> **REQUEST 1**:
From the rows below, copy out every line from the one containing "Where should I click to: Click info" through the one containing "Open the Dashboard", both included, reproducing each line verbatim.

Shokomokwa Borehole Brings Life – and Water – to Community

Unusual challenges necessitate unconventional thinking, and this was very much the case in finding a simple yet effective solution to the double challenge of water scarcity and human-wildlife conflict in the remote settlement of Shokomokwa in Ngamiland. Residents fetch water from the river daily, often encountering dangerous wildlife, even lions and elephants, along the way. As much as collecting water for basic needs, such as bathing, cooking and cleaning, has become a way of life for many in the community, Kgosi Pelonomi Seguma laments the danger his community faces doing so.  When the annual inundation is not in the area, ladies in the community either walk or travel by donkey cart more than 7 km to Shorobe to collect water. When the Delta waters are in, the walk to the river is 2 km, and wildlife is encountered on both routes.  As Kgosi Seguma likes to say, “Water is life; you can’t do anything without it”. However, a closer, consistent supply of water would not only eliminate time wasted in travelling down to the river but would also keep his people out of harm’s way.

> **REQUEST 2**:
Continue the article about the Shokomokwa borehole from the point where it stops.

> **RECORDED INFORMATION**:
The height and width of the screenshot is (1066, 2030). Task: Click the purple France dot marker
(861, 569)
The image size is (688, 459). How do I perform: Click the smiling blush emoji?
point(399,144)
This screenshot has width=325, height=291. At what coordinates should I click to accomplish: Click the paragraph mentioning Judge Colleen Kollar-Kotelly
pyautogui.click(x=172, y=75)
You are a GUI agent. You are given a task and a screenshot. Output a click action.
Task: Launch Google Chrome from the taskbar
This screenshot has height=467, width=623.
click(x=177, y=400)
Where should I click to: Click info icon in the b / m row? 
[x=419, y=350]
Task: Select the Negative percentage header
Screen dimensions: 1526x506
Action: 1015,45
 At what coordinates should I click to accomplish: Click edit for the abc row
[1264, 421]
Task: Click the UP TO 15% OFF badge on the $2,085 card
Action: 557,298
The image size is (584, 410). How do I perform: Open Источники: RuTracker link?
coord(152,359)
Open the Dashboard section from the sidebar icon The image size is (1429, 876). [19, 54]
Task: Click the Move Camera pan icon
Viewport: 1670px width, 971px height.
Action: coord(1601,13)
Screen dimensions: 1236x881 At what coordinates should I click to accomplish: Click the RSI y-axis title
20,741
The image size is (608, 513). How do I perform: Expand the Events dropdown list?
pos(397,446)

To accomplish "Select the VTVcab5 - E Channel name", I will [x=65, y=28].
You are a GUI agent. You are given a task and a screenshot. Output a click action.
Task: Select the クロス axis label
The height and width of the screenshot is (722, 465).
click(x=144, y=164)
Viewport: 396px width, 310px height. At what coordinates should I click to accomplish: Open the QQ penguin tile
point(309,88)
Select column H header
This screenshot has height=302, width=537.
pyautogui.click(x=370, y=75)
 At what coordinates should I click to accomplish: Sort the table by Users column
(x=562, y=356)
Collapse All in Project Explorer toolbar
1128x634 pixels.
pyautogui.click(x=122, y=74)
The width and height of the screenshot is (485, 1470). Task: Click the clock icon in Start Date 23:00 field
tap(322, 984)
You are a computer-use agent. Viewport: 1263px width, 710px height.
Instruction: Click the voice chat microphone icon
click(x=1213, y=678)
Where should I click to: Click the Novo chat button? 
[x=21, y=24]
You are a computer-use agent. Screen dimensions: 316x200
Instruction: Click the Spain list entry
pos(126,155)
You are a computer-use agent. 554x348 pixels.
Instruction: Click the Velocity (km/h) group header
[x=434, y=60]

> **WRITTEN ANSWER 1**:
Where should I click to: Click info icon in the b / m row? 
[x=419, y=350]
Task: Select the Negative percentage header
Screen dimensions: 1526x506
Action: 1015,45
 At what coordinates should I click to accomplish: Click edit for the abc row
[1264, 421]
Task: Click the UP TO 15% OFF badge on the $2,085 card
Action: 557,298
The image size is (584, 410). How do I perform: Open Источники: RuTracker link?
coord(152,359)
Open the Dashboard section from the sidebar icon The image size is (1429, 876). [19, 54]

> **WRITTEN ANSWER 2**:
Leveraging the culture of open dialogue and consultation Okavango Wilderness Safaris (OWS) enjoys with communities across Botswana, a unique idea was born. OWS worked with Karin Fröhlich, Wilderness Safaris’ Germany-based sales partner who raised additional funds to innovatively solve a genuine community challenge: to revive and donate a derelict borehole in Shokomokwa settlement. Located 11 km outside Shorobe on the road heading to the Moremi Game Reserve and Chobe National Park, it is just a few hundred metres from the last house in Shokomokwa. Bringing life – and metsi – to the community, the borehole is very close to the homesteads, which reduces the hazardous and long walk to the river.

“It is a privilege to be able to work with the community on this. This water is primarily intended as a gift for the people. Water is essential for vegetable farming on the plot, for drinking water and for sustaining livestock. Water security is not something that everyone freely has, and we want to change this where we can. Our secondary intention post-water-security for the people, was to help reduce the incidents of human-wildlife conflict when people walked far distances to water points to collect water, oftentimes the same place where wildlife congregate. We saw an opportunity to address both these issues”, said Kim Nixon, Okavango Wilderness Safaris MD.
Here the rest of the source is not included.